- [DATA EXCERPTS]
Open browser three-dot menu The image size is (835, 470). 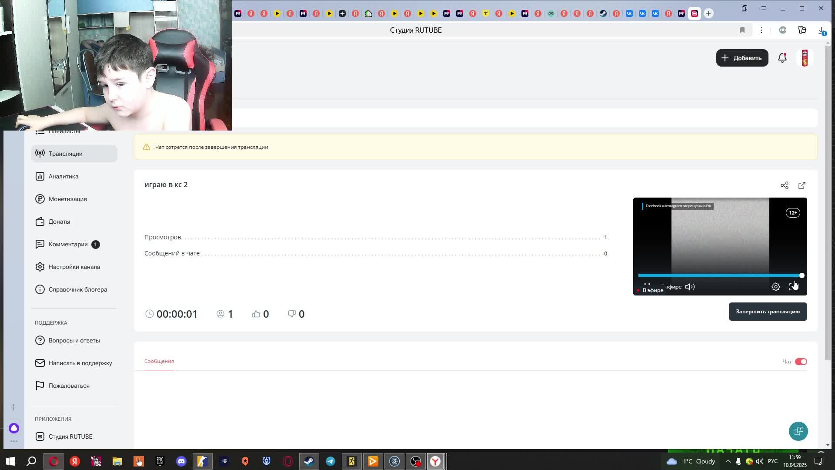tap(761, 30)
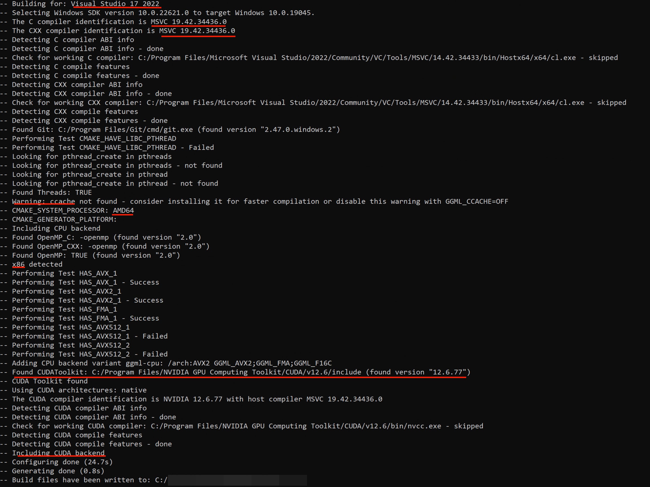Click the underlined 'AMD64' processor value
The height and width of the screenshot is (487, 650).
tap(123, 211)
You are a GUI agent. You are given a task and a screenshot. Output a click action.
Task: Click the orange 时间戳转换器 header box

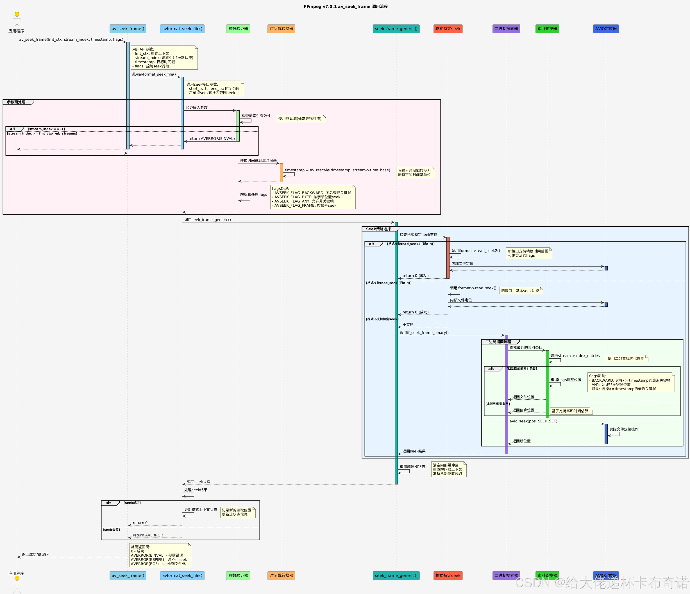click(281, 29)
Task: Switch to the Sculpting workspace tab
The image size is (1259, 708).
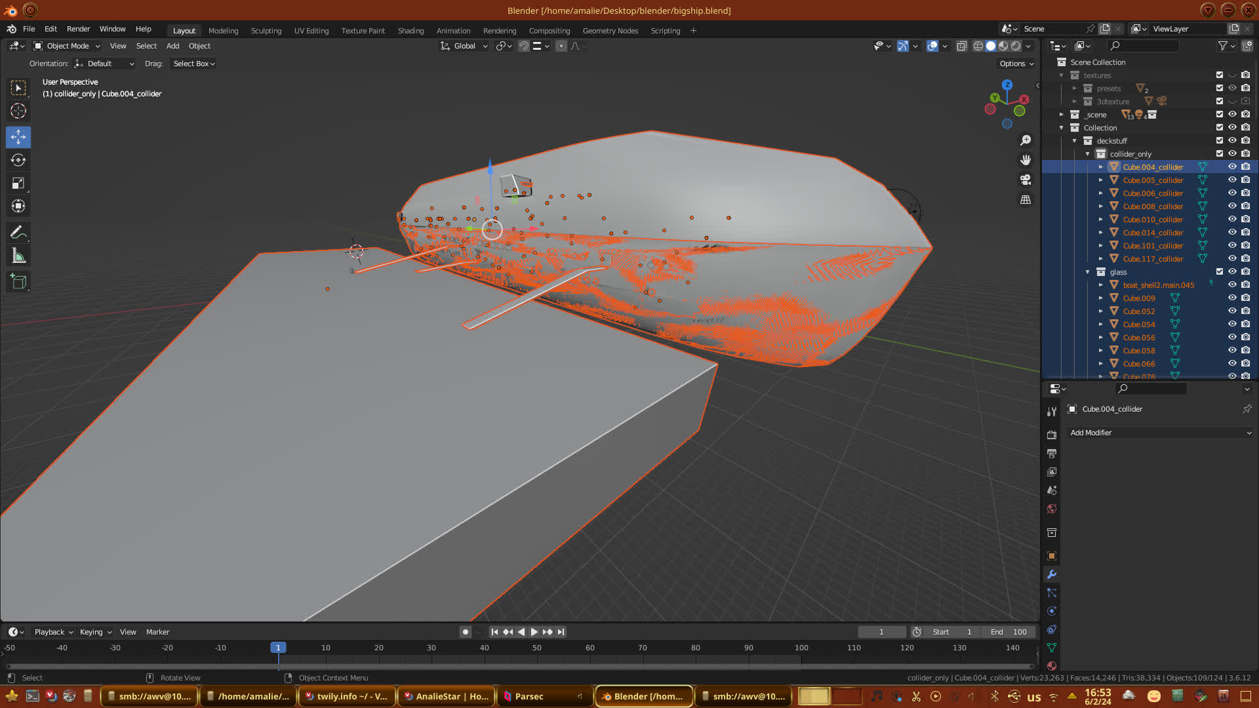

- [WHAT IS BEING ASKED]
Could you transcribe exactly the lines from the one with "Task: Click the orange 时间戳转换器 header box" through the end of the data, both ends included, and nothing else, skipping the pictures?

- [ANSWER BOX]
Task: Click the orange 时间戳转换器 header box

click(281, 29)
Task: Switch to the Sculpting workspace tab
The image size is (1259, 708).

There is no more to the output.